The homepage of the Fairview website, timestamped from July 19, 2011. Screenshotted from Wayback Machine.

“In the second year of the project, it grew into being something larger than ourselves,” said Kahn. “In particular, we actually got to teach a four credit class at Fairview that had maybe a dozen people involved at any given time.” 

Two years later, the website migrated onto the domain that it remains on to this day: fairviewhs.org. The code remained largely the same, but the domain became the one that students would recognize today. Once the original team graduated from Fairview, the next team took over, creating a new tradition.
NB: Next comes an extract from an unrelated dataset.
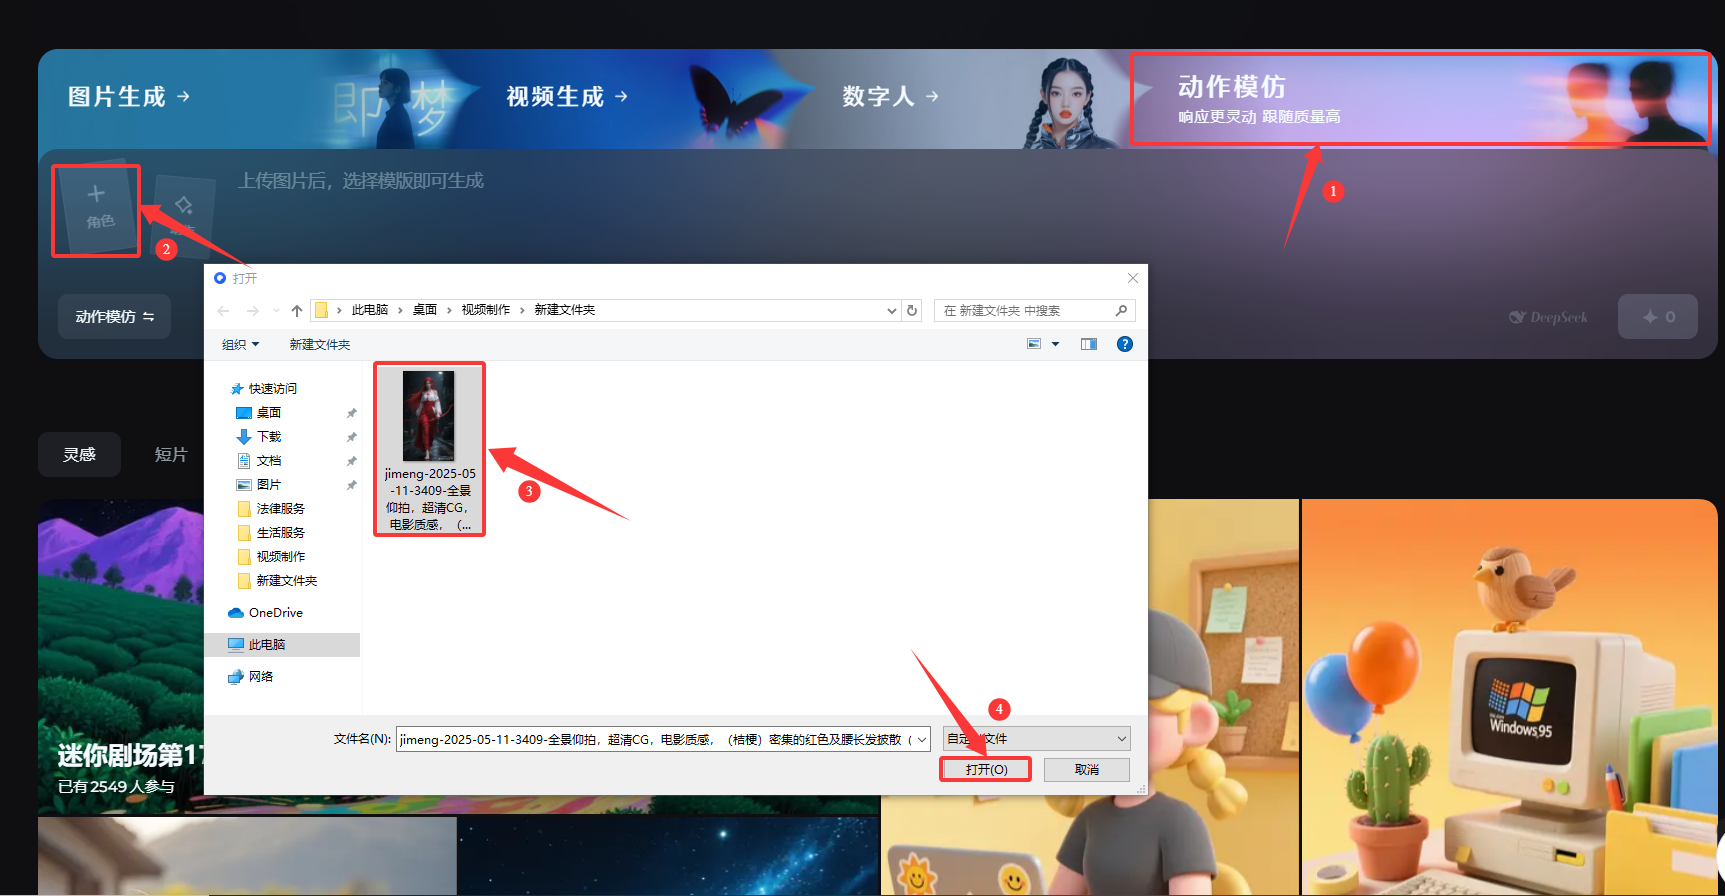Open OneDrive in the navigation pane
1725x896 pixels.
(275, 613)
“We’re still good friends with a lot of the people who participated in that program, the sort of formal web team, and in some cases have even hired them into our companies,” said Kahn. “My favorite part was seeing the project become something bigger than ourselves and frankly, even bigger than Fairview. And it forged knowledge and relationships that are still relevant to us to this day.”

A screenshot of the first traceable version of the fairviewhs.org domain. Timestamped from November 20, 2013, screenshotted from Wayback Machine.

Over the following decade, the website received constant updates from a variety of Fairview student web teams. Unfortunately, since the website is shifting to a district-managed domain, the website will likely no longer be student-run after this year. It’s unclear what specifically will happen to the old domain and the Fairview web team. Until BVSD acts, however, the web team will continue to diligently work on maintaining student resource pages.

“As more and more of the functionality of our website gets transferred or turned off in favor of the newer one, the counseling page will definitely become much more integral to what the club is doing,” said Campbell. “And we’ll continue to rely on the club, at least for this year.”